[Target position records]
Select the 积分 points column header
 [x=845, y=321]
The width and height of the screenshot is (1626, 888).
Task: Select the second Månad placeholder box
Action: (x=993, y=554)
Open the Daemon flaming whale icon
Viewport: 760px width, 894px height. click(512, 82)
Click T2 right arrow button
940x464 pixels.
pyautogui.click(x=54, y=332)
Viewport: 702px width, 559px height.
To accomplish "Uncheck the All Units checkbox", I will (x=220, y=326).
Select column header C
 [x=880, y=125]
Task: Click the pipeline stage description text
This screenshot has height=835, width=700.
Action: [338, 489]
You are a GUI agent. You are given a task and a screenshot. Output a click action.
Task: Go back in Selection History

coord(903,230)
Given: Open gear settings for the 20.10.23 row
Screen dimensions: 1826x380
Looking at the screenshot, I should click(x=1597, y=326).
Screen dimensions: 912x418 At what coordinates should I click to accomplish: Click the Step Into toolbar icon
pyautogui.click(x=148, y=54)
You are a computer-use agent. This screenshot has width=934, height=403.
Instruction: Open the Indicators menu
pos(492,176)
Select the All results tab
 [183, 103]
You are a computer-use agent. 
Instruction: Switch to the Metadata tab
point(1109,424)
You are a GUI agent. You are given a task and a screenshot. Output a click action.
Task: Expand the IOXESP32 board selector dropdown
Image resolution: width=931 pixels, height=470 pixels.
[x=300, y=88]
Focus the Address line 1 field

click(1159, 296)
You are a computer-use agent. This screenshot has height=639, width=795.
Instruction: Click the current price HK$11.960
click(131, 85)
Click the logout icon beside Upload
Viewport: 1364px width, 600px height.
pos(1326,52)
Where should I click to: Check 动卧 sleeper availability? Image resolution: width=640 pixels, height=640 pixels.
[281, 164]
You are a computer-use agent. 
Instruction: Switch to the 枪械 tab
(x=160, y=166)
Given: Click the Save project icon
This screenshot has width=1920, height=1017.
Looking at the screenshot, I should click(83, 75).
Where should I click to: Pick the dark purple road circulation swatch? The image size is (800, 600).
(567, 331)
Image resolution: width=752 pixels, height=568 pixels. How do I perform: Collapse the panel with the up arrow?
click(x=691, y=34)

* **TO DO**
Reproduce all of the lines above verbatim, without altering, omitting, or reordering any of them.

* **TASK OUTPUT**
Select the 积分 points column header
 [x=845, y=321]
The width and height of the screenshot is (1626, 888).
Task: Select the second Månad placeholder box
Action: (x=993, y=554)
Open the Daemon flaming whale icon
Viewport: 760px width, 894px height. click(512, 82)
Click T2 right arrow button
940x464 pixels.
pyautogui.click(x=54, y=332)
Viewport: 702px width, 559px height.
To accomplish "Uncheck the All Units checkbox", I will (x=220, y=326).
Select column header C
 [x=880, y=125]
Task: Click the pipeline stage description text
This screenshot has height=835, width=700.
Action: [338, 489]
You are a GUI agent. You are given a task and a screenshot. Output a click action.
Task: Go back in Selection History

coord(903,230)
Given: Open gear settings for the 20.10.23 row
Screen dimensions: 1826x380
Looking at the screenshot, I should click(x=1597, y=326).
Screen dimensions: 912x418 At what coordinates should I click to accomplish: Click the Step Into toolbar icon
pyautogui.click(x=148, y=54)
You are a computer-use agent. This screenshot has width=934, height=403.
Instruction: Open the Indicators menu
pos(492,176)
Select the All results tab
 [183, 103]
You are a computer-use agent. 
Instruction: Switch to the Metadata tab
point(1109,424)
You are a GUI agent. You are given a task and a screenshot. Output a click action.
Task: Expand the IOXESP32 board selector dropdown
Image resolution: width=931 pixels, height=470 pixels.
[x=300, y=88]
Focus the Address line 1 field

click(1159, 296)
You are a computer-use agent. This screenshot has height=639, width=795.
Instruction: Click the current price HK$11.960
click(131, 85)
Click the logout icon beside Upload
Viewport: 1364px width, 600px height.
pos(1326,52)
Where should I click to: Check 动卧 sleeper availability? Image resolution: width=640 pixels, height=640 pixels.
[281, 164]
You are a computer-use agent. 
Instruction: Switch to the 枪械 tab
(x=160, y=166)
Given: Click the Save project icon
This screenshot has width=1920, height=1017.
Looking at the screenshot, I should click(83, 75).
Where should I click to: Pick the dark purple road circulation swatch? The image size is (800, 600).
(567, 331)
Image resolution: width=752 pixels, height=568 pixels. How do I perform: Collapse the panel with the up arrow?
click(x=691, y=34)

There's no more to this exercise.